De overige in de specificatie vermelde werkzaamheden die verband houden met deze procedure kunnen worden aangemerkt als het verzamelen en verstrekken van relevante gegevens voor de scheiding en deling. Omdat [gedaagde] dat niet gemotiveerd heeft bestreden dient er van te worden uitgegaan dat die werkzaamheden de scheiding en deling van de maatschap dienden.
2.10.
Uit de specificatie blijkt verder dat € 142,79 (€ 35,70 + € 35,70 + € 71,39) van de accountantskosten is gemaakt voor de (voorlopige) belastingaangiften van [eiser] en zijn echtgenote. Deze werkzaamheden zijn evident niet ten behoeve van de maatschap verricht. Ook het bedrag van € 142,79 dient daarom uitsluitend voor rekening van [eiser] te komen.
2.11.
Voor de overige posten op de specificatie die geen verband houden met deze procedure geldt dat, bij gebrek aan een gemotiveerde betwisting van die posten, er van moet worden uitgegaan dat zij in mindering op de huuropbrengsten over 2019 mochten worden gebracht.
2.12.

■ Datasetitems ■

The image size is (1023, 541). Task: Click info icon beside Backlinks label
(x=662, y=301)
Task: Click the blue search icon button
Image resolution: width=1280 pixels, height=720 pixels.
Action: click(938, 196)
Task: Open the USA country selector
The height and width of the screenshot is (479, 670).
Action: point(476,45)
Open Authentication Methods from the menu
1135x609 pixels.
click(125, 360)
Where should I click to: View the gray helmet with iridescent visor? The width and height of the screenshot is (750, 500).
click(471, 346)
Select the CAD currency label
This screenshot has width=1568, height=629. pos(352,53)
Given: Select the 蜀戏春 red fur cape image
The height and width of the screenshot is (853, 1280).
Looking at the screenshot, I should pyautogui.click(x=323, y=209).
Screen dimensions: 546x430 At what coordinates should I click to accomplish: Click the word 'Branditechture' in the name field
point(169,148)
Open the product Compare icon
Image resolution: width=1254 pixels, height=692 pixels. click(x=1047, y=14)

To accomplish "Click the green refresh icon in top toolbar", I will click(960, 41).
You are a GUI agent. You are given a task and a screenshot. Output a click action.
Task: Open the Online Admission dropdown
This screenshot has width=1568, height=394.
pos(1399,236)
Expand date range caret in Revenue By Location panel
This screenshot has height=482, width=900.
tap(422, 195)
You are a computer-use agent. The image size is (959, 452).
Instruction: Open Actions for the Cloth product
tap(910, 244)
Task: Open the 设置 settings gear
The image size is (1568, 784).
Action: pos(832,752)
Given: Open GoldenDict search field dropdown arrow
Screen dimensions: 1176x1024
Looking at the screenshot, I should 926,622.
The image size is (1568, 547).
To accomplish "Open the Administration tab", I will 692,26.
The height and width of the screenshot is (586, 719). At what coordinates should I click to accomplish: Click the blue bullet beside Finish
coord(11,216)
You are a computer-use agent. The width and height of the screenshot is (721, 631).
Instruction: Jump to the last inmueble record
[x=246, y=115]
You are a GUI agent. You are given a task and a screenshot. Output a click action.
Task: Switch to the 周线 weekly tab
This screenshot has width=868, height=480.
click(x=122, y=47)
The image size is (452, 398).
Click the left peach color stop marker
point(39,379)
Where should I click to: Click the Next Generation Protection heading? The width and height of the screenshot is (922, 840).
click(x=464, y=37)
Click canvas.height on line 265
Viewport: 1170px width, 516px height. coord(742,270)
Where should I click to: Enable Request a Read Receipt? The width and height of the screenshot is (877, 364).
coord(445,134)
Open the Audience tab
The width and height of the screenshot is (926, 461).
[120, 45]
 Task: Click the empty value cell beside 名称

■ Wat te doen ■
- 1) Neem uit de gegeven tekst letterlijk over, beginnend bij "Uit de specificatie" en eindigend bij "mochten worden gebracht.".
- 2) Vertaal de zin "Deze werkzaamheden zijn evident niet ten behoeve van de maatschap verricht." uit de gegeven tekst naar het Engels.

■ Antwoorden per nummer ■
- 1)
Uit de specificatie blijkt verder dat € 142,79 (€ 35,70 + € 35,70 + € 71,39) van de accountantskosten is gemaakt voor de (voorlopige) belastingaangiften van [eiser] en zijn echtgenote. Deze werkzaamheden zijn evident niet ten behoeve van de maatschap verricht. Ook het bedrag van € 142,79 dient daarom uitsluitend voor rekening van [eiser] te komen.
2.11.
Voor de overige posten op de specificatie die geen verband houden met deze procedure geldt dat, bij gebrek aan een gemotiveerde betwisting van die posten, er van moet worden uitgegaan dat zij in mindering op de huuropbrengsten over 2019 mochten worden gebracht.

- 2) This work was evidently not performed for the benefit of the partnership.